* _DIRECTIONS_:
Please copy out each entry, word for word.

* _PROVIDED ENTRIES_:
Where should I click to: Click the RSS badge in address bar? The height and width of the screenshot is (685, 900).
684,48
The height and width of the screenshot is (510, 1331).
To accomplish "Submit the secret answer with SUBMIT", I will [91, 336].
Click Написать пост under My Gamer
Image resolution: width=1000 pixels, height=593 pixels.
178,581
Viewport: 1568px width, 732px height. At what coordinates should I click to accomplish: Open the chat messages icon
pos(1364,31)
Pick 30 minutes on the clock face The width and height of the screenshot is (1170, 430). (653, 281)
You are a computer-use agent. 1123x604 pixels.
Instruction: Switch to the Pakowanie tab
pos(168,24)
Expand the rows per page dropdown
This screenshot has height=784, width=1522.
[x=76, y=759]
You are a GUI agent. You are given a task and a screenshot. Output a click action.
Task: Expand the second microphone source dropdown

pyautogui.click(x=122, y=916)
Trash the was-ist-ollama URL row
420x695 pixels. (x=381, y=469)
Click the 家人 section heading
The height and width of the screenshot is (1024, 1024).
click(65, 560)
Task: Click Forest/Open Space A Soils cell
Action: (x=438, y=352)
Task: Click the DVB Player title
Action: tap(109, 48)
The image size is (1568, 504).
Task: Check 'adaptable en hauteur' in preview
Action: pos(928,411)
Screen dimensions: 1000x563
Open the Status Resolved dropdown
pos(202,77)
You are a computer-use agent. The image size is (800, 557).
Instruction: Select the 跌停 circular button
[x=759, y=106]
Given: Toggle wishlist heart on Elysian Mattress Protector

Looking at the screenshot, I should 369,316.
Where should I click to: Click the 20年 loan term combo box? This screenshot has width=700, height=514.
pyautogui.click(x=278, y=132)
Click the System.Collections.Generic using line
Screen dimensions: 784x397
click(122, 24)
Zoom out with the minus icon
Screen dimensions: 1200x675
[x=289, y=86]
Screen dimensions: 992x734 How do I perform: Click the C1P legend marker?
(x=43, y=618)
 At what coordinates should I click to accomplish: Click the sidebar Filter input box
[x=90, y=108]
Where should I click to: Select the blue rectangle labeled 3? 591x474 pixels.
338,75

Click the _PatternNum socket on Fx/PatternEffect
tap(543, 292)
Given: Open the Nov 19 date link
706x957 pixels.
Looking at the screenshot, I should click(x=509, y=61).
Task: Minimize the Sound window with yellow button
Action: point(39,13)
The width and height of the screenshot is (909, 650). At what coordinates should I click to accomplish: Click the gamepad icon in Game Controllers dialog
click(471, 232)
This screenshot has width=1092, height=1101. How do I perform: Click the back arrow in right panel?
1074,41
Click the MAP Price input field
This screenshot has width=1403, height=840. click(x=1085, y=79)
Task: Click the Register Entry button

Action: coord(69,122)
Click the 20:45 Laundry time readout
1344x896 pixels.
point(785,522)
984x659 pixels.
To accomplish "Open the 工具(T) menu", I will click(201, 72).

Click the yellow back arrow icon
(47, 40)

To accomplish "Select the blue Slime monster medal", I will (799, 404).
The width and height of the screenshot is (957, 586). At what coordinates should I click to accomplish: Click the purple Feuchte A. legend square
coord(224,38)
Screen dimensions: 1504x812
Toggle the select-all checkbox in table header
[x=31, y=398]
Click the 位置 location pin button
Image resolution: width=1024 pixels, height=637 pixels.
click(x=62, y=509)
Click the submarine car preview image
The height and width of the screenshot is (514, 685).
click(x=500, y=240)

* _ANSWER SECTION_:
Where should I click to: Click the RSS badge in address bar? The height and width of the screenshot is (685, 900).
684,48
The height and width of the screenshot is (510, 1331).
To accomplish "Submit the secret answer with SUBMIT", I will [91, 336].
Click Написать пост under My Gamer
Image resolution: width=1000 pixels, height=593 pixels.
178,581
Viewport: 1568px width, 732px height. At what coordinates should I click to accomplish: Open the chat messages icon
pos(1364,31)
Pick 30 minutes on the clock face The width and height of the screenshot is (1170, 430). (653, 281)
You are a computer-use agent. 1123x604 pixels.
Instruction: Switch to the Pakowanie tab
pos(168,24)
Expand the rows per page dropdown
This screenshot has height=784, width=1522.
[x=76, y=759]
You are a GUI agent. You are given a task and a screenshot. Output a click action.
Task: Expand the second microphone source dropdown

pyautogui.click(x=122, y=916)
Trash the was-ist-ollama URL row
420x695 pixels. (x=381, y=469)
Click the 家人 section heading
The height and width of the screenshot is (1024, 1024).
click(65, 560)
Task: Click Forest/Open Space A Soils cell
Action: (x=438, y=352)
Task: Click the DVB Player title
Action: tap(109, 48)
The image size is (1568, 504).
Task: Check 'adaptable en hauteur' in preview
Action: pos(928,411)
Screen dimensions: 1000x563
Open the Status Resolved dropdown
pos(202,77)
You are a computer-use agent. The image size is (800, 557).
Instruction: Select the 跌停 circular button
[x=759, y=106]
Given: Toggle wishlist heart on Elysian Mattress Protector

Looking at the screenshot, I should 369,316.
Where should I click to: Click the 20年 loan term combo box? This screenshot has width=700, height=514.
pyautogui.click(x=278, y=132)
Click the System.Collections.Generic using line
Screen dimensions: 784x397
click(122, 24)
Zoom out with the minus icon
Screen dimensions: 1200x675
[x=289, y=86]
Screen dimensions: 992x734 How do I perform: Click the C1P legend marker?
(x=43, y=618)
 At what coordinates should I click to accomplish: Click the sidebar Filter input box
[x=90, y=108]
Where should I click to: Select the blue rectangle labeled 3? 591x474 pixels.
338,75

Click the _PatternNum socket on Fx/PatternEffect
tap(543, 292)
Given: Open the Nov 19 date link
706x957 pixels.
Looking at the screenshot, I should click(x=509, y=61).
Task: Minimize the Sound window with yellow button
Action: point(39,13)
The width and height of the screenshot is (909, 650). At what coordinates should I click to accomplish: Click the gamepad icon in Game Controllers dialog
click(471, 232)
This screenshot has width=1092, height=1101. How do I perform: Click the back arrow in right panel?
1074,41
Click the MAP Price input field
This screenshot has width=1403, height=840. click(x=1085, y=79)
Task: Click the Register Entry button

Action: coord(69,122)
Click the 20:45 Laundry time readout
1344x896 pixels.
point(785,522)
984x659 pixels.
To accomplish "Open the 工具(T) menu", I will click(201, 72).

Click the yellow back arrow icon
(47, 40)

To accomplish "Select the blue Slime monster medal", I will (799, 404).
The width and height of the screenshot is (957, 586). At what coordinates should I click to accomplish: Click the purple Feuchte A. legend square
coord(224,38)
Screen dimensions: 1504x812
Toggle the select-all checkbox in table header
[x=31, y=398]
Click the 位置 location pin button
Image resolution: width=1024 pixels, height=637 pixels.
click(x=62, y=509)
Click the submarine car preview image
The height and width of the screenshot is (514, 685).
click(x=500, y=240)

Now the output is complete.